Задание -> Как будет выглядеть часть интервью, если в ней заменить «Юнион-сквер» на «Таймс-сквер»? Перепишите её, начав со слов «О.Б: Но ваши фильмы, грубо» и остановившись после слов «мест, которые снимаете.».

О.Б: Вы снимали «Эмпайр» с Уорхолом — насколько я понимаю, съемка велась из помещения, откуда даже при желании нельзя было услышать всего этого шума. Это не было попыткой создать какой-то параллельный Нью-Йорк, обратный настоящему в смысле звука?

Й.М: Ой, нет, это просто картинка из мира Энди Уорхола. Он интересовался поп-иконами, вот и все. Образами, вроде как отражающими его поколение, жизнь вокруг. А когда ты оказываешься в Нью-Йорке — хоть в Бруклине, хоть где, — ты видишь Эмпайр-стейт-билдинг. Это часть, можно сказать, основного облика Нью-Йорка, а все основное, главное — все это Уорхола интересовало. Поэтому когда я предложил ему снять «Эмпайр», он сказал «Да, конечно! Давай сделаем».

О.Б: В своих фильмах вы ведь стараетесь избегать таких, не знаю…

Й.М: Да, но я говорю об Энди Уорхоле. Это его волновали все эти вещи, не меня. Меня интересует совершенно обратное. Не вещи, которые видны изо всех концов Нью-Йорка, а реальность, которую не замечаешь даже когда она прямо рядом с тобой. Невидимое, неважное, обыденное, не знаю, маленькие моменты наших жизней. То есть да, ровно обратное.

О.Б: Но ваши фильмы, грубо говоря, тоже можно считать фильмами со звездами. Кришнаиты на Юнион-сквер после просмотра вашей короткометражки «Харе Кришна» уже не просто кришнаиты, они сделали полный круг через ваш фильм и стали в том числе звездами экрана. Такие города как Нью-Йорк или Париж, или Москва — они ведь уже не существуют в отрыве от своего культурного облика. И вы вроде как расширяете культурный облик тех мест, которые снимаете.

Данные ->
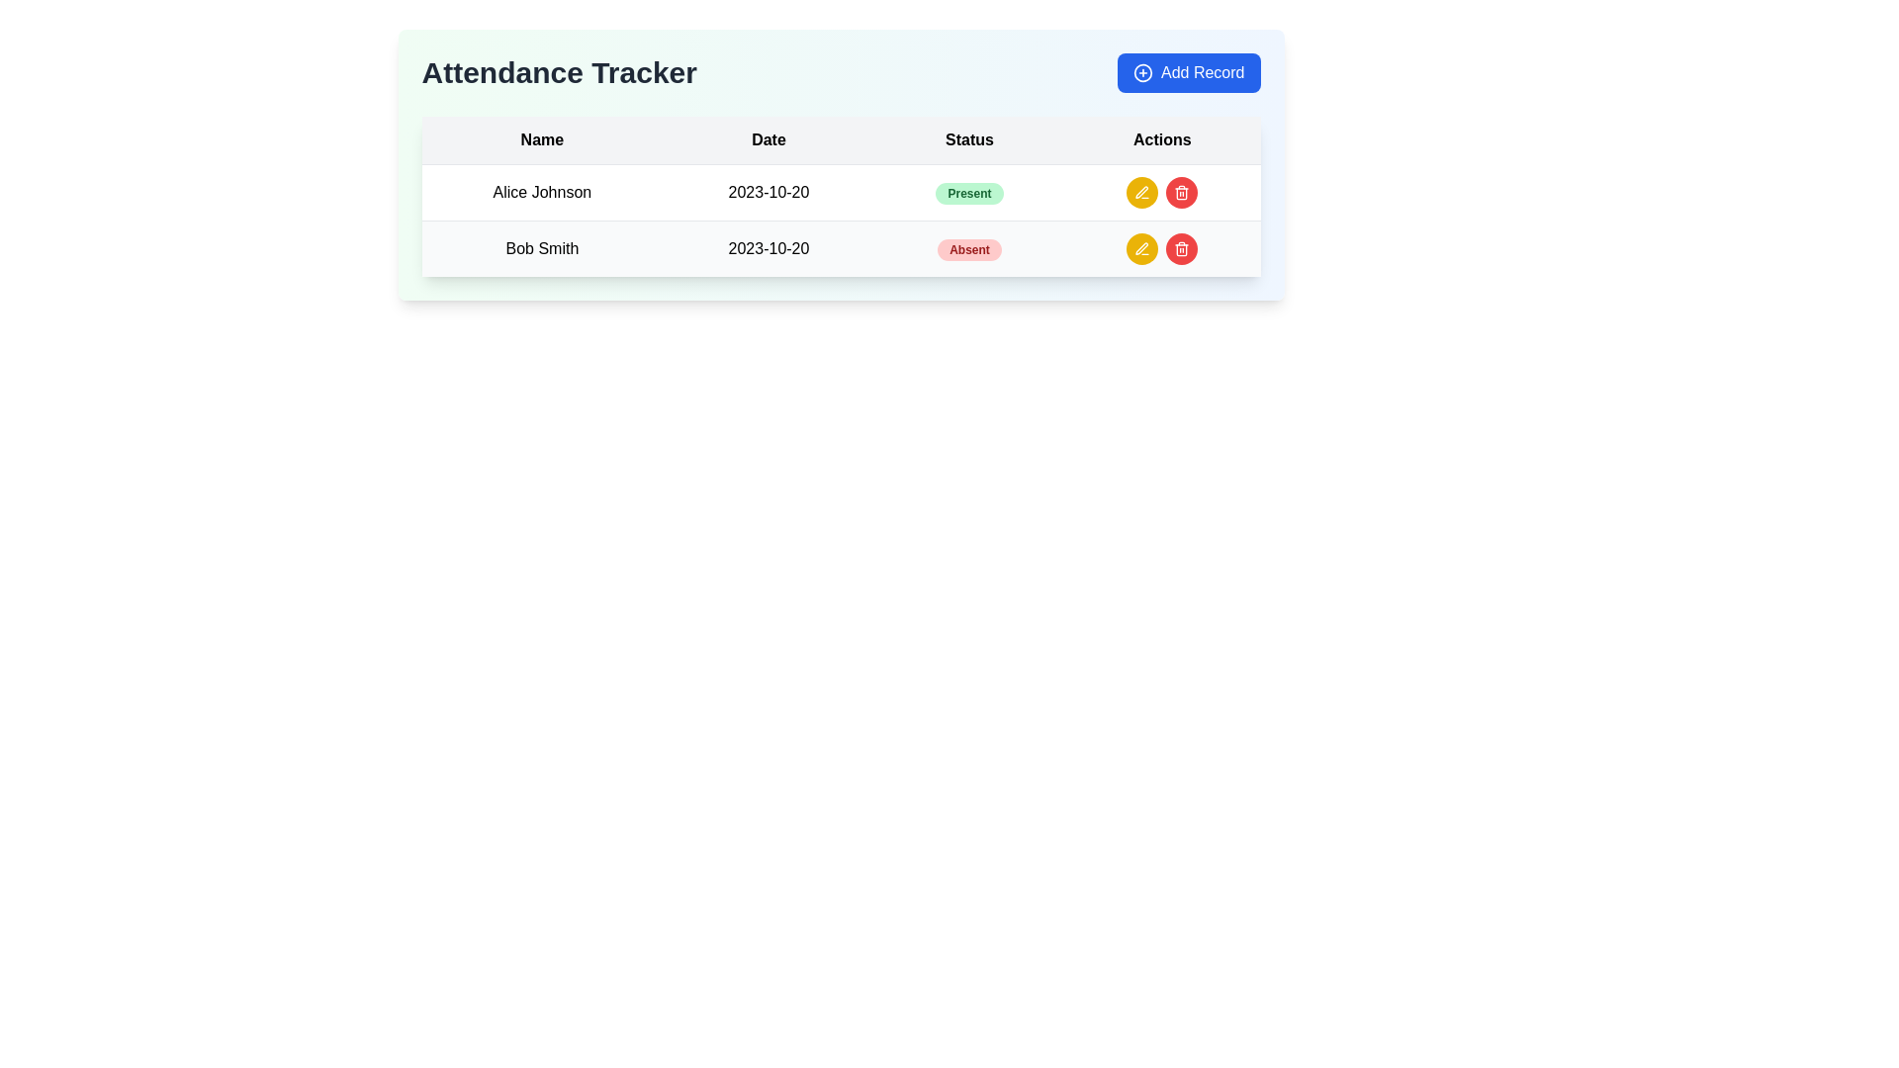 This screenshot has width=1899, height=1068. I want to click on the red circular delete button with a trash bin icon located in the Actions column next to the 'Present' status for 'Alice Johnson' to initiate a delete action, so click(1162, 193).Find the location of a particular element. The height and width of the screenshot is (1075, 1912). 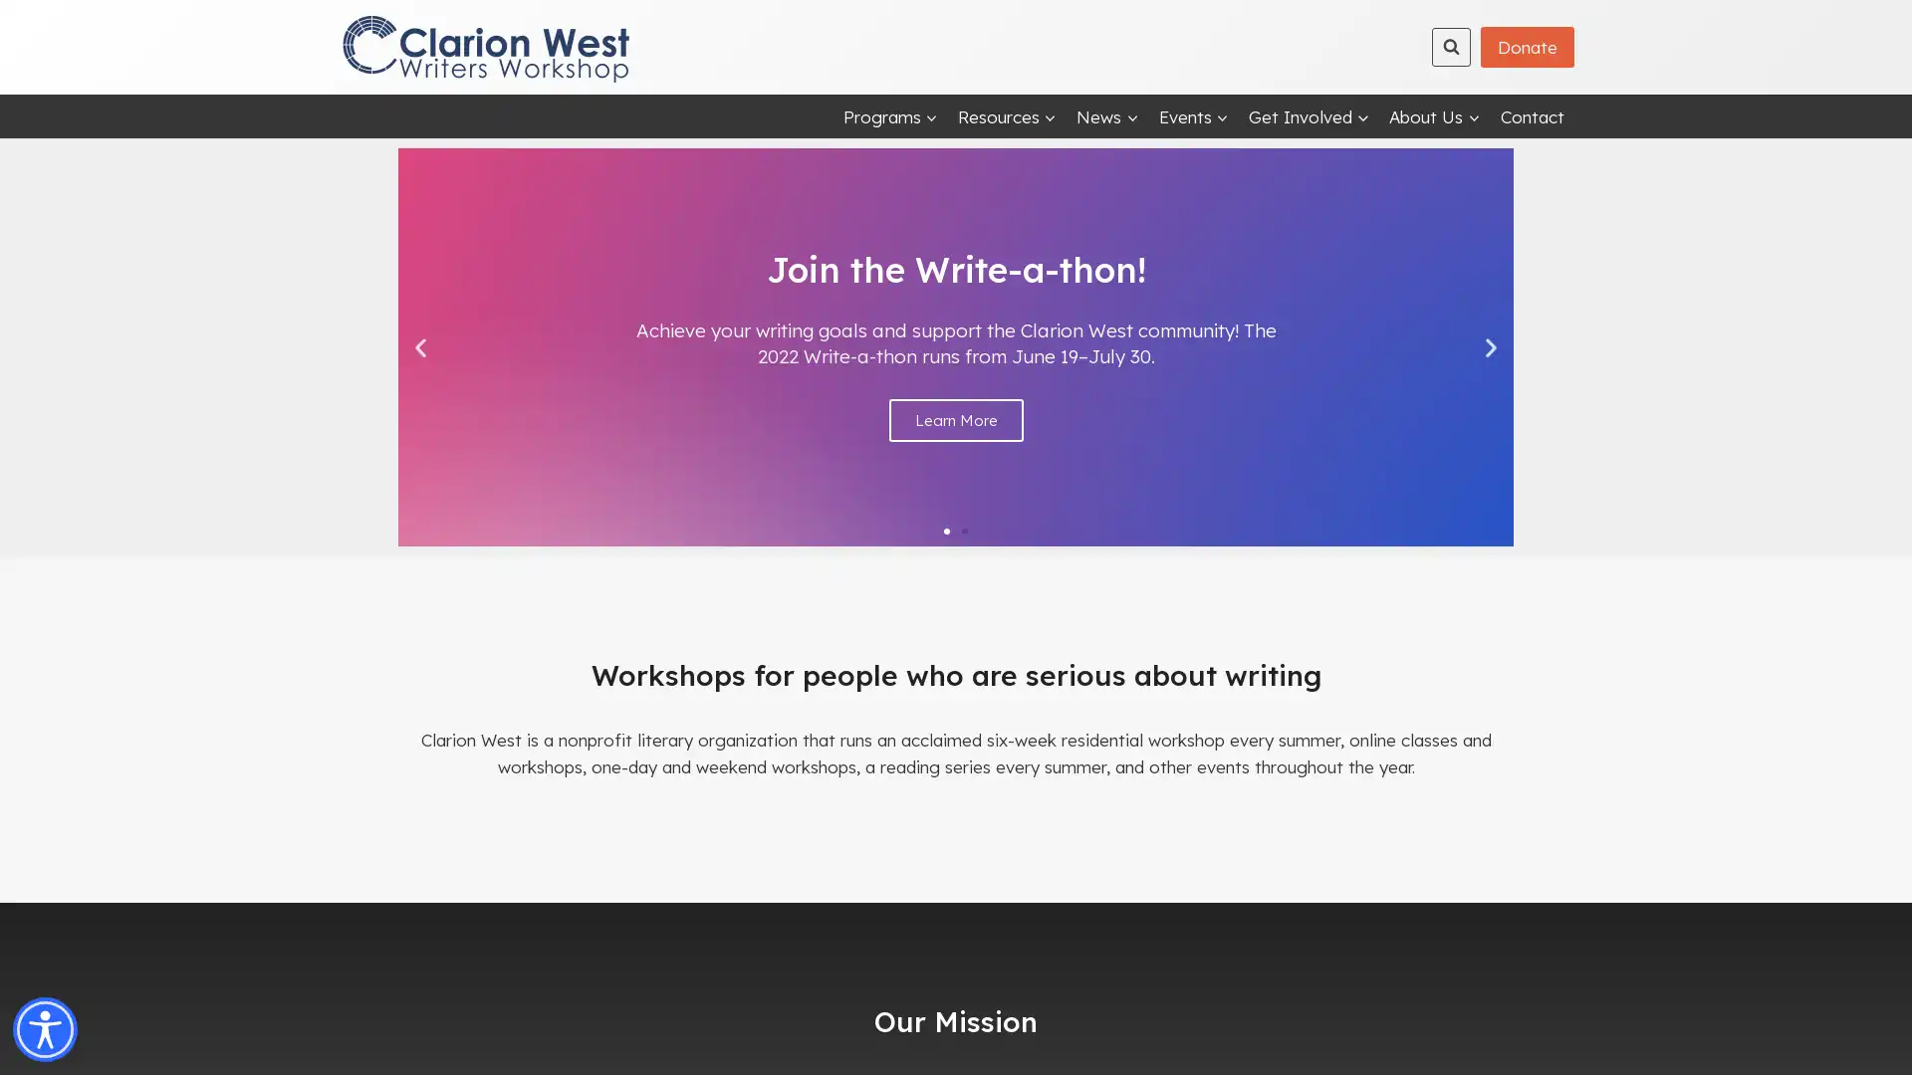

Ответ ->
О.Б: Но ваши фильмы, грубо говоря, тоже можно считать фильмами со звездами. Кришнаиты на Таймс-сквер после просмотра вашей короткометражки «Харе Кришна» уже не просто кришнаиты, они сделали полный круг через ваш фильм и стали в том числе звездами экрана. Такие города как Нью-Йорк или Париж, или Москва — они ведь уже не существуют в отрыве от своего культурного облика. И вы вроде как расширяете культурный облик тех мест, которые снимаете.